Insolvenzverfahren gegen Securenta AG eingeleitet

Göttinger Gruppe vor dem Ende?

 

Freitag, 8. Juni 2007 Das Amtsgericht Göttingen hat ein Insolvenzverfahren gegen die Securenta AG, eine der Hauptgesellschaften des Finanzkonzerns Göttinger Gruppe, eingeleitet.

 

Ob das Insolvenzverfahren eröffnet wird, ist noch offen.

 

Die Securenta AG kann das Verfahren zwar noch abwenden, indem sie Zahlung leistet.  Zu rechnen ist damit jedoch nicht. Eine Vielzahl von Anleger, die Vollstreckungstitel erwirkt haben, versuchen bereits seit Monaten erfolglos ihre Forderungen zu realisieren. In den letzten Wochen sind über 200 Vollstreckungshaftbefehle gegen die Vorstände zur Erzwingung der Abgabe der eidesstattlichen Versicherung erlassen worden, d.h. hier rollt eine  Lawine, die mit der Auszahlung eines Anlegers nicht zu stoppen ist.

 

 

Was jetzt tun?

 

Im Falle der Eröffnung des Insolvenzverfahrens droht Ihnen der Totalverlust des eingezahlten Geldes und im schlimmsten Fall eine Nachschusspflicht. Falls Sie bisher im guten Glauben auf Ihren Vertrag mit der Göttinger Gruppe noch gezahlt haben, sollten Sie spätestens jetzt anwaltliche Hilfe in Anspruch nehmen.

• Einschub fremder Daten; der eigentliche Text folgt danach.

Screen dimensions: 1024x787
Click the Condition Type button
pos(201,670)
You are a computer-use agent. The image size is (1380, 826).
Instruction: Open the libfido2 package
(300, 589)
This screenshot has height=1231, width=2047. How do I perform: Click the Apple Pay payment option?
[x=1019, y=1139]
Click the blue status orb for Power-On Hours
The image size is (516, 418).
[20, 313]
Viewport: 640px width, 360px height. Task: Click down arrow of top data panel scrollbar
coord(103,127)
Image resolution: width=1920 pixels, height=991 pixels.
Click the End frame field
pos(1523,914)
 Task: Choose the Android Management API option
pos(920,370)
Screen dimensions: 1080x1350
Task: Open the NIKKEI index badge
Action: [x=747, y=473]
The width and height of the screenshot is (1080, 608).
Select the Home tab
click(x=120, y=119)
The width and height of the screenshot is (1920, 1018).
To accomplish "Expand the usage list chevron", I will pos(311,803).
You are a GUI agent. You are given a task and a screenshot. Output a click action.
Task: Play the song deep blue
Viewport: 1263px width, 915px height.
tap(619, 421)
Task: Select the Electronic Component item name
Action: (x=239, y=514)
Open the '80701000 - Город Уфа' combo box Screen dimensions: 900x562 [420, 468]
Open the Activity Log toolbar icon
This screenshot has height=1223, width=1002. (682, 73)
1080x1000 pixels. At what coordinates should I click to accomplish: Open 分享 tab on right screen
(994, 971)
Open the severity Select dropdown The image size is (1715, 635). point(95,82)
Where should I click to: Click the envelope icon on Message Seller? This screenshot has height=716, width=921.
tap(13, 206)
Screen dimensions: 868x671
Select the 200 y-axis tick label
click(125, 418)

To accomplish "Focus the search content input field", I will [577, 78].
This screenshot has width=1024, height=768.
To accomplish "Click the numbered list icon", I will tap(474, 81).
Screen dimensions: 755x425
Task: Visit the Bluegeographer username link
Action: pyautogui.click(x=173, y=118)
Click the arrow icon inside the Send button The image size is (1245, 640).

Jedenfalls sollten Sie jetzt keine Zahlungen mehr auf Konten der Göttinger Gruppe leisten und anwaltlich überprüfen lassen, ob Ihnen ein Schadensersatzanspruch gegen die Gesellschaft, gegenüber den verantwortlichen Vorständen oder auch den Vertriebsorganisationen zusteht.

Wir haben den Finanzkonzern der Göttinger Gruppe seit geraumer Zeit im Visier und sehen durchaus Chancen der Anleger, mit einem blauen Auge davon zu kommen.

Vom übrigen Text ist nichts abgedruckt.